The Petaluma Planning Commission on Tuesday roundly criticized the draft environmental impact report for a large housing subdivision proposed for the western outskirts of town, with one member calling it "completely confusing."

Commissioner Dennis Elias went a step further: "The draft EIR is immensely inadequate."

At issue is the Davidon Homes proposal for as many as 93 houses on 60 acres at Windsor and D Streets, adjacent to Helen Putnam Regional Park. The subdivision is the largest housing project planned for Petaluma in about the past five years, when the controversial 274-home Quarry Heights hillside project was in the works.

In a 4 1/2 hour hearing, the commission took comments from about 30 members of the public on the report – virtually all of whom raised concerns – and agreed on several topics commissioners felt needed to be reevaluated in the final EIR.

Several commissioners said the number of scenarios with varying numbers of homes in different configurations made the report unclear.

"It's completely confusing," said chair Jennifer Pierre. "This is the most difficult EIR I've read in my life."

"I can't even make a recommendation on this because I'm not even sure what I'm recommending," said Commissioner Ray Johnson.

The report included the original proposal for 93 homes that Davidon proposed in 2004. The project stalled for several reasons after it began the EIR process then.

In the meantime, issues involving the federally threatened California red-legged frog surfaced and the city rewrote its general plan and revised its zoning codes, which guide development throughout the city.

Davidon then proposed its own scaled-down alternative option of 66 homes, which also was included in the draft EIR, along with those with 48 and 28 homes. Removing lots to protect the frog or preserve scenic views would reduce the numbers further.

Because the project application was deemed complete in 2004, it is subject to the general plan that was in effect before the city rewrote it in 2008.

Petalumans for Responsible Planning has been coordinating opposition to the project, as it did in the mid-2000s. Many of the speakers raising concerns about the project live in the nearby Victoria Homes subdivision who for decades have enjoyed the park-like open space and Kelly Creek as if it were their backyards.

They argue the former Scott Ranch farmland is too scenic to be heavily developed and such a project – particularly south of Kelly Creek – would bring unwelcome noise, traffic, greenhouse gas emissions, and environmental and habitat damage. They also want to protect an old barn along the creek.

They also suspect Davidon seeks an easier track to approval by being judged by the old general plan instead of the newer one, which tightens development requirements.

Davidon Vice President Jeff Thayer and attorney Marie Cooper spoke briefly toward the end of the hearing, explaining the timeline and describing how they attempted to solve some of the environmental impacts before the draft EIR was done.

"It's taken nine years to get an EIR," Cooper said. "We're not starting over."

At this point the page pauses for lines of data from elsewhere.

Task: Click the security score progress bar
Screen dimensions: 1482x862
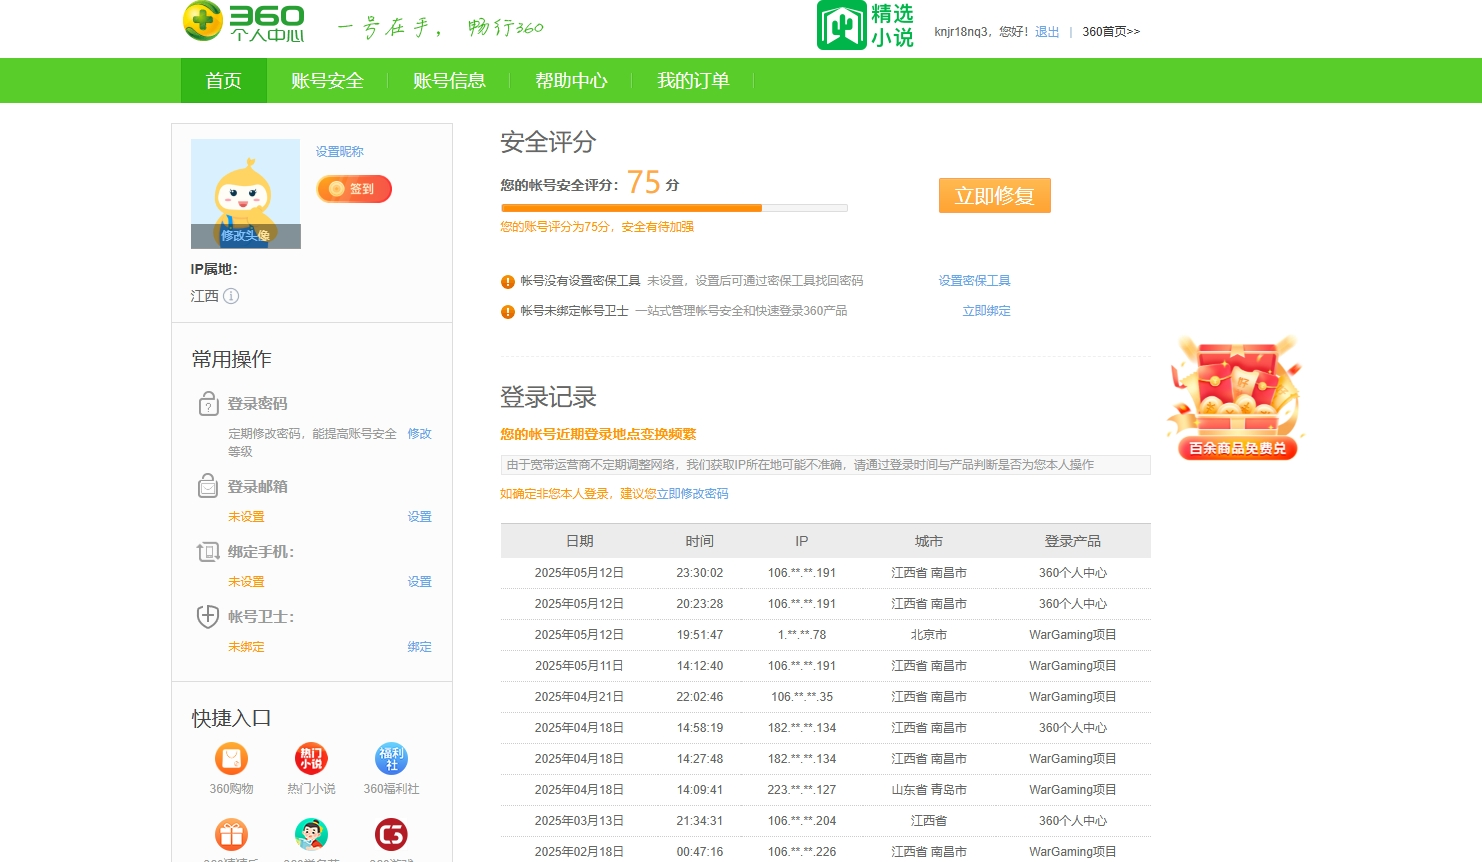Action: pos(673,208)
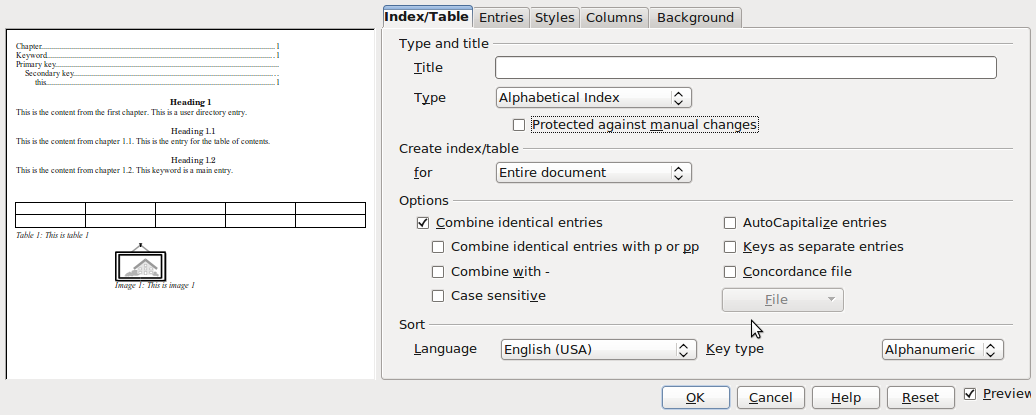Enable Protected against manual changes
Viewport: 1036px width, 415px height.
(519, 125)
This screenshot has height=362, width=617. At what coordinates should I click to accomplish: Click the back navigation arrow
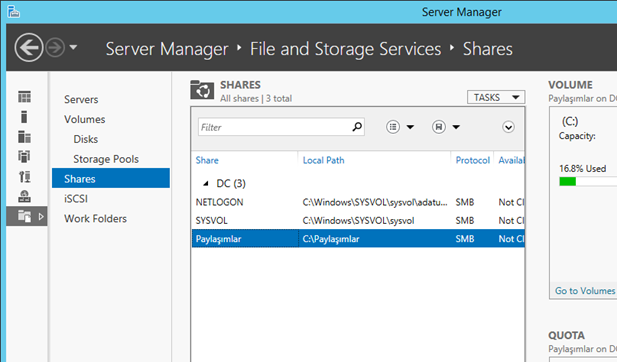(29, 48)
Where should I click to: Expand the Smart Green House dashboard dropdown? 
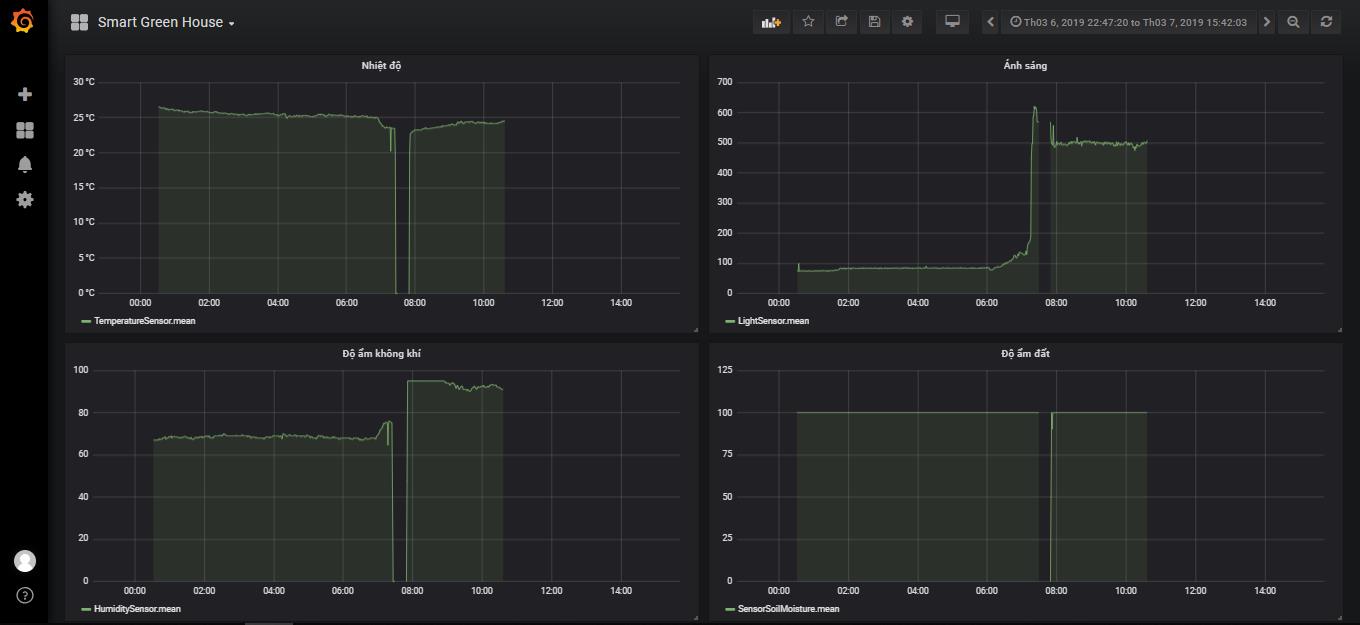[166, 22]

She said the project complies with both the newer general plan and the older one.

The commission recommended the final report contain additional evaluation on lots planned on slopes or the ridgeline, traffic, tree preservation, and greater study into flooding, runoff and erosion issues on the hilly site.

The city council will also consider the draft EIR, possibly next month.

The final EIR with responses to comments could be completed late this year, followed by a second review and ultimately a council vote on its adequacy, which determines whether a project can move forward.